§ **What you need to do**
Begin at the line containing "Screen dimensions: 1568x743" and give again every line to the end of the records, exactly, without the pictures.

§ **Records supplied**
[Start of section]

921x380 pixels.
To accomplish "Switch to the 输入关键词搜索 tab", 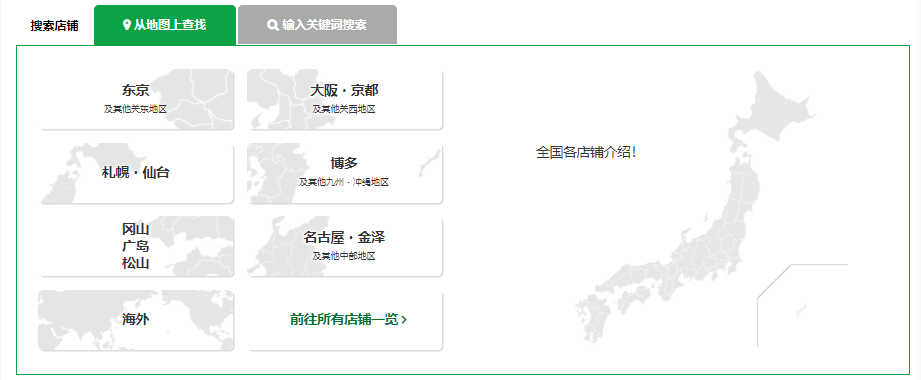I will click(x=317, y=25).
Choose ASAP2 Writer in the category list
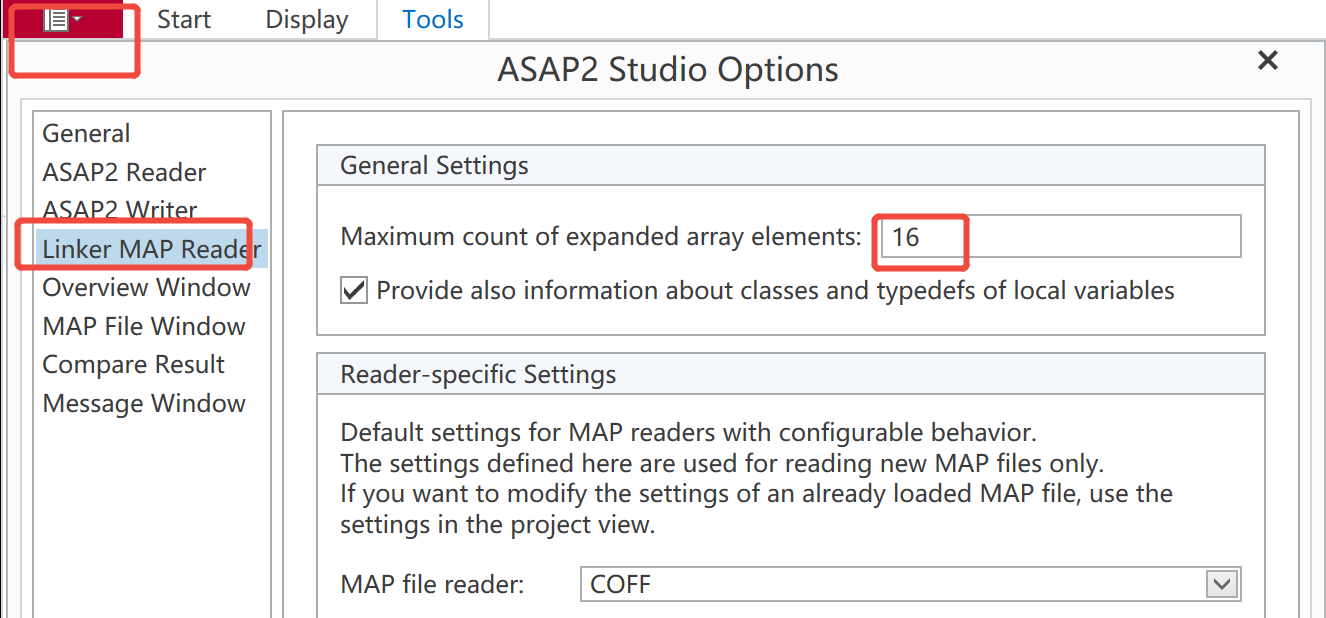1326x618 pixels. (x=120, y=211)
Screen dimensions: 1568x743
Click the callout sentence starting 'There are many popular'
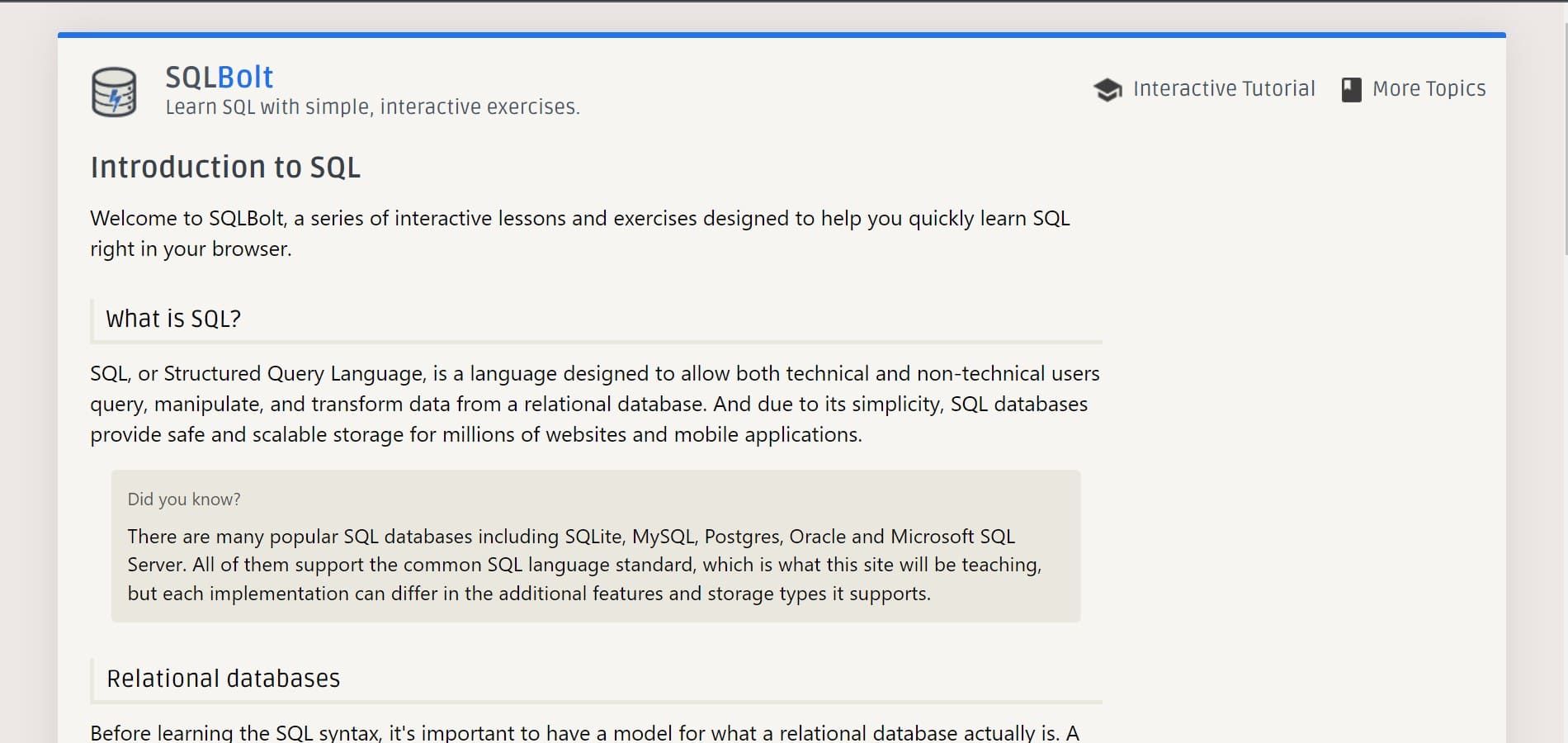point(584,565)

[End of section]

§ **Solved exercise**
Screen dimensions: 1568x743
Click the callout sentence starting 'There are many popular'
point(584,565)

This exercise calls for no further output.